Broadly, alcoholic ketoacidosis leads to an elevated ratio of nicotinamide adenine dinucleotide + hydrogen (NADH) to nicotinamide adenine dinucleotide (NAD) by metabolizing ethanol. This increase inhibits liver gluconeogenesis and disrupts the oxidation of fatty acids [5]. The process of ethanol oxidation to acetaldehyde plays a key role in significantly decreasing NAD to NADH. To restore NADH back to NAD, pyruvate is converted into lactate [6]. This process ultimately results in metabolic acidosis characterized by an elevated anion gap and the presence of ketone bodies, particularly 3-hydroxybutyrate. It has been documented that the ratio of 3-hydroxybutyrate to acetoacetate is notably higher in individuals with alcoholic ketoacidosis when compared to those with diabetic ketoacidosis [7].

In cases of alcoholic ketoacidosis, insufficient food intake results in decreased glycogen storage in the liver, leading to hypoglycemia. Additionally, alcoholic ketoacidosis can lead to elevated lactate levels, with reports indicating higher lactate levels in alcoholic ketoacidosis compared to diabetic ketoacidosis. The subject in question exhibited an increased anion gap, elevated ketone bodies, particularly 3-hydroxybutyrate, and severe hypoglycemia (plasma glucose level of 25 mg/dL). Furthermore, the subject's lactate levels reached 6.27 mmol/L [2]. These findings collectively align with the diagnosis of hypoglycemic alcoholic ketoacidosis.
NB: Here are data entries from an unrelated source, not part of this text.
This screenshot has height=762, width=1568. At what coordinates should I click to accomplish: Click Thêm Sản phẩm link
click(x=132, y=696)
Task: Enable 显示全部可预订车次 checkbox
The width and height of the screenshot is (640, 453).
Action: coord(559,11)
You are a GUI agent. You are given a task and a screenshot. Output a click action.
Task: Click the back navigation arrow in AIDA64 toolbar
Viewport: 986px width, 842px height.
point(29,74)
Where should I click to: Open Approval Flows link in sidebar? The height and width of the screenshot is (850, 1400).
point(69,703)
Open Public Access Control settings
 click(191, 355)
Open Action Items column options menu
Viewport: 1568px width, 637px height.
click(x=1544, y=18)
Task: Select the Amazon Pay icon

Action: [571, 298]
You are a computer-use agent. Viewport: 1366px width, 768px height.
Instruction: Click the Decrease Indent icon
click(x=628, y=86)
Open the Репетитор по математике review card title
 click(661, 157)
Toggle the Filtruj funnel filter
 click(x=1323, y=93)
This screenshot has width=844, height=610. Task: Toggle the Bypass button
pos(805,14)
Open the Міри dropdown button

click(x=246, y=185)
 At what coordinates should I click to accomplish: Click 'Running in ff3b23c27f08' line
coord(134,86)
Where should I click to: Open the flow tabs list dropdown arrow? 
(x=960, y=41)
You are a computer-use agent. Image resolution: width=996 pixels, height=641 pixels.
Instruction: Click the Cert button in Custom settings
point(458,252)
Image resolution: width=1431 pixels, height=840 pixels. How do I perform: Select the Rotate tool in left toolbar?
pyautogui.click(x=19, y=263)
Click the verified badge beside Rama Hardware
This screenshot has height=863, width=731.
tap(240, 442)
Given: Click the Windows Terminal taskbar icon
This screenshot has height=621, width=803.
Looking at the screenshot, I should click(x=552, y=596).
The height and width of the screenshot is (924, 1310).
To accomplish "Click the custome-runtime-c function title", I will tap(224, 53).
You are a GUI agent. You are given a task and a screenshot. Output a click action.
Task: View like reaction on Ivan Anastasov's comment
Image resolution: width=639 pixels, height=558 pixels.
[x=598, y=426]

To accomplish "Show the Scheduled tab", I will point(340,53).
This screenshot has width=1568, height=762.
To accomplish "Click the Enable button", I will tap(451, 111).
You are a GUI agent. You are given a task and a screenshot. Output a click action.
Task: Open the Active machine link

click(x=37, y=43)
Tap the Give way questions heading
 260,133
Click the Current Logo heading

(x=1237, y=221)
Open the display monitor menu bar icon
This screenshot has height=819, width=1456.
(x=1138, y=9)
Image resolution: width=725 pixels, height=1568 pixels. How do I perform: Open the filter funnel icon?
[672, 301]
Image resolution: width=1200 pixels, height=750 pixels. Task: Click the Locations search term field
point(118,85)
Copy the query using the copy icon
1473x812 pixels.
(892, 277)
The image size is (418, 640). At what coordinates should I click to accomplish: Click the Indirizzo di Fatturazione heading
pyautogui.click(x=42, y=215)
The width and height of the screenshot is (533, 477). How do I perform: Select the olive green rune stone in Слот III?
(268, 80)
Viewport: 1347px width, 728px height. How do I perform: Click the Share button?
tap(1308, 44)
Various case reports were published addressing alcoholic ketoacidosis, in our study early recognition and diagnosis were critical for effective intervention. In our case, the presence of ketonuria, metabolic acidosis, ketonemia, electrolyte abnormalities, and a history of prolonged alcohol use strongly indicated AKA. Timely initiation of treatment, including electrolyte correction, thiamine supplementation, and broad-spectrum antibiotics to address potential infections, played a pivotal role in the patient's recovery. Thiamine supplementation deserves special attention as it significantly improved the patient's consciousness within a day. This underscores the importance of recognizing and addressing potential vitamin deficiencies in alcohol-dependent individuals. Furthermore, the successful management of AKI in this case underscores the resilience of the kidneys when appropriate care is provided promptly. Renal function was restored within days, indicating the potential for recovery even in severe cases.

This case emphasizes the importance of considering AKA in alcohol-dependent patients with metabolic disturbances. Early diagnosis and a comprehensive treatment approach, including electrolyte correction, thiamine supplementation, and addressing underlying infections, can lead to favorable outcomes, preventing life-threatening complications. It also highlights the significance of follow-up care to ensure the patient's continued well-being and recovery.